Sejatinya yang dibutuhkan para pekerja seni adalah sebuah gedung kesenian yang kalau diformulasikan, adalah sebuah gedung yang cukup untuk penonton dengan kapasitas 200 orang. Simak saja rasio penonton pameran, pentas teater kisarannya 20 sampai 100. Gedung gampang diakses, gampang untuk belanja kebutuhan kesenian, gampang cari makan dan gampang untuk publikasi.

Diponegoro 10 atau gedung bekas RSPD yang dipakai untuk area parkir adalah temapat yang representatif.
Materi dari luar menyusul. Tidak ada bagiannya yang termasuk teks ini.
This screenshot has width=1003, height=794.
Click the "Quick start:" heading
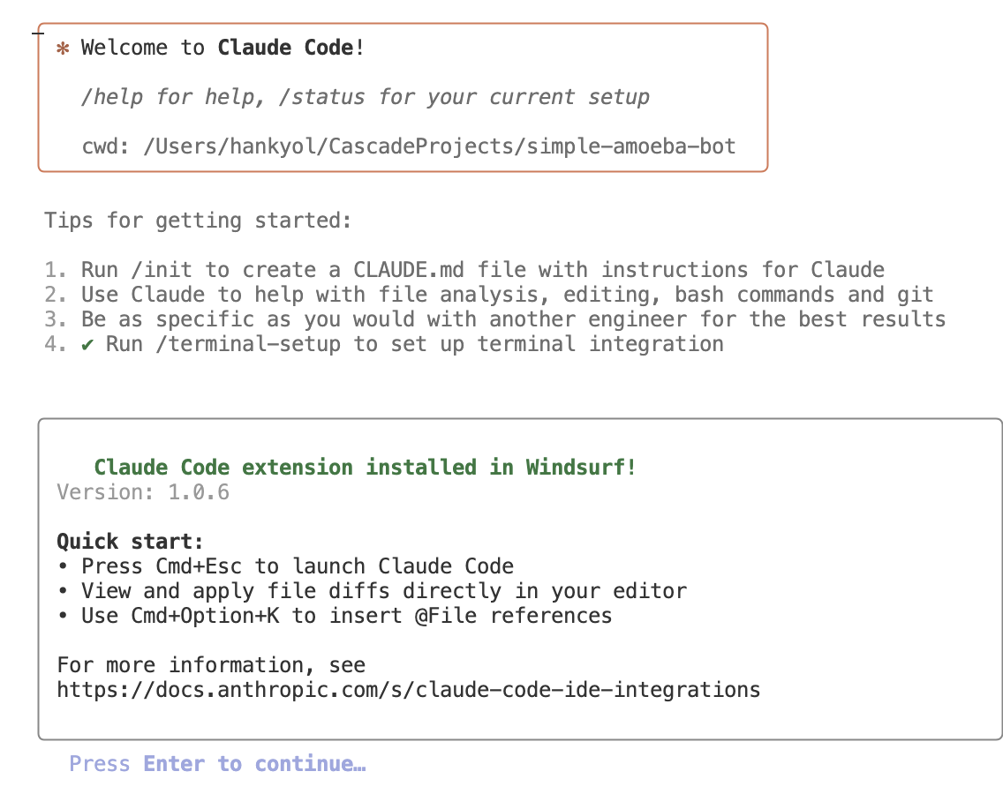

Tapi terpetik berita akan digunakan gedung Bank Daerah. Amatlah bijaksana kalau dibagi, gedung kesenian sepertiganya saja. Bukankah tanahnya luas? Yang kami butuhkan sebuah gedung untuk 100 orang, ada lighting, hang panel utuk pameran, 2 kamar untuk tamu, MCK, bisa ditingkat atau tidak. Ini berarti gedung yang efisien dalam pemeliharaan dan juga dapat untuk berbagai sekretariat bersama.
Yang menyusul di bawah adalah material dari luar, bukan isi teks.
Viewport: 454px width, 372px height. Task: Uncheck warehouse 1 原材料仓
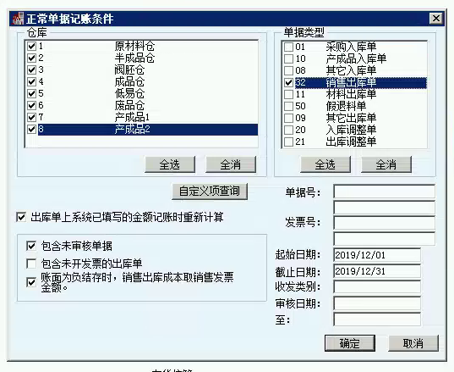pos(31,46)
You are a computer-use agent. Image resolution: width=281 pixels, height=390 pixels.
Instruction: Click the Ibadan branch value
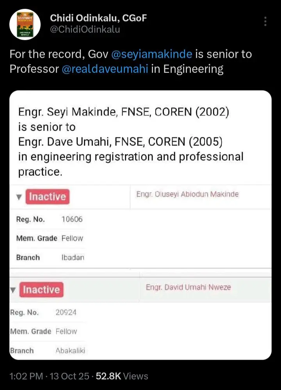click(73, 258)
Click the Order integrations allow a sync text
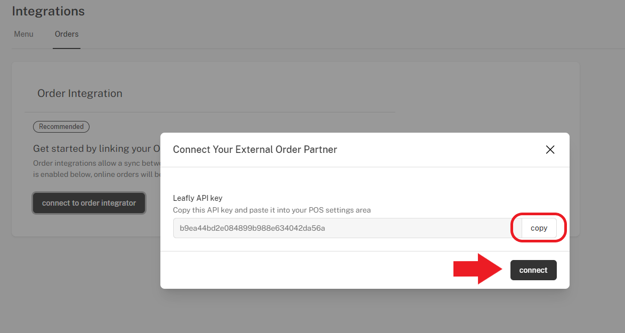This screenshot has width=625, height=333. (96, 163)
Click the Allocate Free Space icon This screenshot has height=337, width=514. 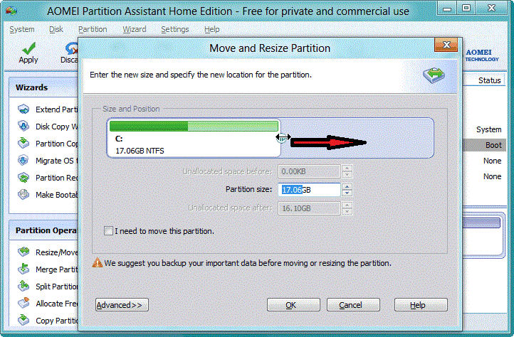[x=23, y=304]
Bukan gedung yang kelewat besar, megah tapi miskin penonton. Bukankah kelompok-kelompok musik yang mengadakan tour, road show kini jarang menggunakan gedung, mereka lebih suka manggung di lapangan terbuka. Musik kamar sudah ada Resithal Hall milik FSP-UKSW, kontes-kontes sudah ada GPD.

Kami butuh gedung kesenian yang low cost dalam pemeliharaan, akrab tidak terkesan angkuh dan low budget untuk penyelenggaraan event, karena spanduk dipasang di kanan-kiri gedung udah cukup memadai, misalnya.

“Kalau membangun gedung kesenian, tolong libatkan kami” Tukas Tikoen salah seorang pekerja seni dari TUK dalam sebuah pertemuan pembubaran Panitia. Statemen ini ditujukan pada Pemerintah Kota lewat Didik Indaryanto Ketua Umum DKS. Saya rasa ungkapan yang tepat, acap aspirasi seniman tak terdengar.

Biarkan Singapura punya Esplanade atau orang yang memberinya julukan “Big Durian” hasil kompetisi dari 48 arsitek kelas dunia. Gedung kesenian yang dibangun di atas lahan 6 hektar, dengan biaya hampir 4 triliyun itu. Kita di sini cukuplah dapat mewujudkan gedung kesenian kecil-kecilan tapi dapat bermanfaat bagi pekerja seni.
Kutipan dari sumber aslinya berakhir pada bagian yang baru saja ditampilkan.